SSH Client Config, Jump Host & Multiplexing Review Prompt
Review and refactor an SSH client configuration (~/.ssh/config) for clean ProxyJump bastion chains, connection multiplexing, key/agent hygiene, and host-key safety across many target hosts.
- Target user
- Linux sysadmins and SREs managing fleets over SSH
- Difficulty
- Intermediate
- Tools
- Claude, ChatGPT
The prompt
You are a senior Linux administrator who designs clean, secure SSH client configurations for engineers who reach many hosts through bastions. Optimize for safety and maintainability, not just convenience, and flag anything that weakens host-key or key-forwarding security.
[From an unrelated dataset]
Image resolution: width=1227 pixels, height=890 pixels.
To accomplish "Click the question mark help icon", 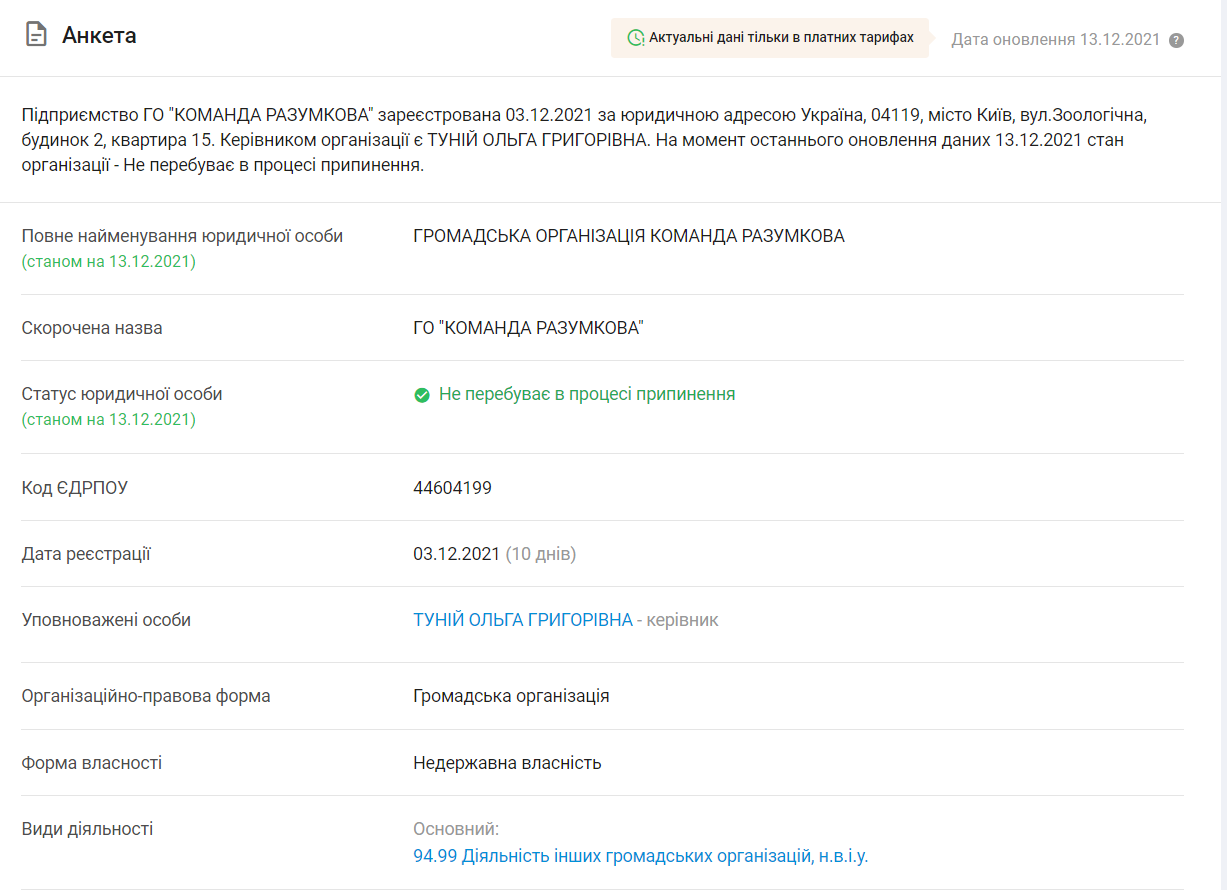I will 1176,40.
I will provide: - My current `~/.ssh/config` (sanitized) and the topology: bastions/jump hosts, internal host naming patterns, and which networks are reachable only via which bastion - Key inventory (key types, whether per-host or shared, agent usage) and any pain points (slow logins, repeated host-key prompts, agent forwarding to untrusted hosts) - OpenSSH client version and OS Your job: 1. **Refactor with patterns** — collapse repetition using `Host`/`Match` blocks and wildcard patterns, with a clear precedence explanation (first-match-wins for most options). 2. **Design jump chains** — replace any `ProxyCommand nc` hacks with `ProxyJump`, including multi-hop chains, and per-network bastion selection via `Match host`. 3. **Add multiplexing** — configure `ControlMaster auto`, `ControlPath` (in a private dir), and `ControlPersist` to speed repeated sessions, noting the stale-socket and shared-session caveats. 4. **Harden key/agent use** — recommend `IdentitiesOnly yes`, per-host keys, and replacing broad `ForwardAgent yes` with scoped forwarding (or `ProxyJump` + agent constraints) so keys aren't exposed on intermediate hosts. 5. **Keep host-key safety** — keep `StrictHostKeyChecking` meaningful, manage `known_hosts` (hashed, or a signed-CA `@cert-authority` approach), and avoid `StrictHostKeyChecking no`. 6. **Add quality-of-life** — sensible `ServerAliveInterval`, `ConnectTimeout`, and `Include` for modular config. Output: (a) a refactored, commented `~/.ssh/config`, (b) rationale for each security choice, (c) caveats (multiplex stale sockets, agent-forwarding risk), (d) a quick test plan (`ssh -v`, verify ProxyJump path, confirm host-key behavior).